On January 13, 2009, Johnson fatally shot 26-year-old Akshaya Nandam, who he thought was Hispanic, and 24-year-old Eric German on the same day. Nandam, who'd moved to America from India four years earlier, had just dropped his girlfriend off at their apartment home and was walking outside when Johnson confronted him and demanded his wallet. He then shot him in the leg and took his wallet while he was on the ground. Nandam died of his injuries a day later after the bullet nicked an artery. Johnson would use his credit card at a McDonald's. He later confronted German, the married father of a toddler, while he was on his way to work at a McDonald's restaurant. Johnson fatally shot German after he gave up his wallet. He was arrested two days later and held without bail. While in jail, Johnson was given medication for anxiety and high blood pressure, but only took it for three days. He admitted to participating in the robberies, but claimed he was only a lookout. Shamar Womack was charged with aggravated robbery for participating in some of the robberies and Johnson's girlfriend, Victoria McCoy, was charged with using the credit cards of one of the victims.

It is not known what happened in the case of McCoy, but Womack served time in prison for aggravated robbery before being paroled. In 2014, he and another man were charged with first degree murder for participating in the slaying of 36-year-old Taurus Goins, but it is not known what became of that case.

== Guilty plea and incarceration ==
Johnson was charged with four of the robberies he committed, including the three fatal ones. Prosecutors charged him with three counts of capital murder and announced that they would pursue a death sentence. However, they dropped their request after Johnson's lawyers raised questions about his mental state.

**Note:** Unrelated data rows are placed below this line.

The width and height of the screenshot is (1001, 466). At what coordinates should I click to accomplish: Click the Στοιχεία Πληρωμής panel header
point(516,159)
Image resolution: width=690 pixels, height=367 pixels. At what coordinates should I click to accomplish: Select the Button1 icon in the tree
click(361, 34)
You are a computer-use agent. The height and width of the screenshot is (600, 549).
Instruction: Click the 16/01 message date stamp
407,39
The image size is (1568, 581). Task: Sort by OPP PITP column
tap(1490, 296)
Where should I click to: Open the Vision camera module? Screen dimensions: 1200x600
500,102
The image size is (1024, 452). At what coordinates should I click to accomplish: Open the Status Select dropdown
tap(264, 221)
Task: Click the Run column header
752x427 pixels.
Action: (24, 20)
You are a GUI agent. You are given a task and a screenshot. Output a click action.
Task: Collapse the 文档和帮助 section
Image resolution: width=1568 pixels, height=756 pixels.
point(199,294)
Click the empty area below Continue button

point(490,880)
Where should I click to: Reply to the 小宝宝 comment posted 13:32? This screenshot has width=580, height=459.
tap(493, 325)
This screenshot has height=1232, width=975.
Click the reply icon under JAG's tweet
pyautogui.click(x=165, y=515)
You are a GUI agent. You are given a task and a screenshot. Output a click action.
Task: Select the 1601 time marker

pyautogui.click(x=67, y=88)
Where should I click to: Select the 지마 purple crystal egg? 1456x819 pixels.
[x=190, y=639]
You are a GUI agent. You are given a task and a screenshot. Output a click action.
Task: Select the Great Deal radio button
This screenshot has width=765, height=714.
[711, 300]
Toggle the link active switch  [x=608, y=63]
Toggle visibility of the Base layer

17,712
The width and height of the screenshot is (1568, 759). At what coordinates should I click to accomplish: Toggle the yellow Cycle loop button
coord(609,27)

IQ testing by state doctors found that he was mentally disabled and thus ineligible for execution.

After consulting with the families of the victims, prosecutors reached a plea agreement with Johnson that called for a 100-year sentence with the possibility of parole for three counts of first degree murder and other charges. Without the plea agreement, he would have faced a mandatory life sentence without parole on the capital murder charges. Numerous other charges were dropped as part of the agreement.

During Johnson's sentencing hearing in July 2010, Judge Marion Humphrey asked him why he committed the murders. Johnson said they were a result of "bad judgement" and a poor choice of friends. Humphrey did not seem satisfied with Johnson's answer, saying "How can you just walk up to these people and shoot them?" After glancing at his attorneys, Johnson replied "Bad mistake. I apologize." Humphrey then reminded Johnson about a letter he'd been shown by prosecutors at Johnson's sanity hearing. In the letter, which was addressed to his girlfriend, Johnson claimed he had committed the robberies to buy food and diapers for children. When Humphrey asked if that was true, a nervous Johnson admitted that he was lying. "I'm trying to understand," Humphrey said. "I want to understand you. You'd take somebody's life for this?" Ultimately, Humphrey followed through on the plea agreement imposed a 100-year sentence on Johnson.

Johnson is currently serving his sentence at the Cummins Unit. He has taken two anger management courses and has been classified as a medium security inmate. Johnson has committed more than 30 infractions in prison, most recently in April 2021. The infractions include unexcused absences, disobeying orders, battery, possessing contraband, and sexual activity. Johnson will become not eligible for parole until October 12, 2071, when he is 83 years old.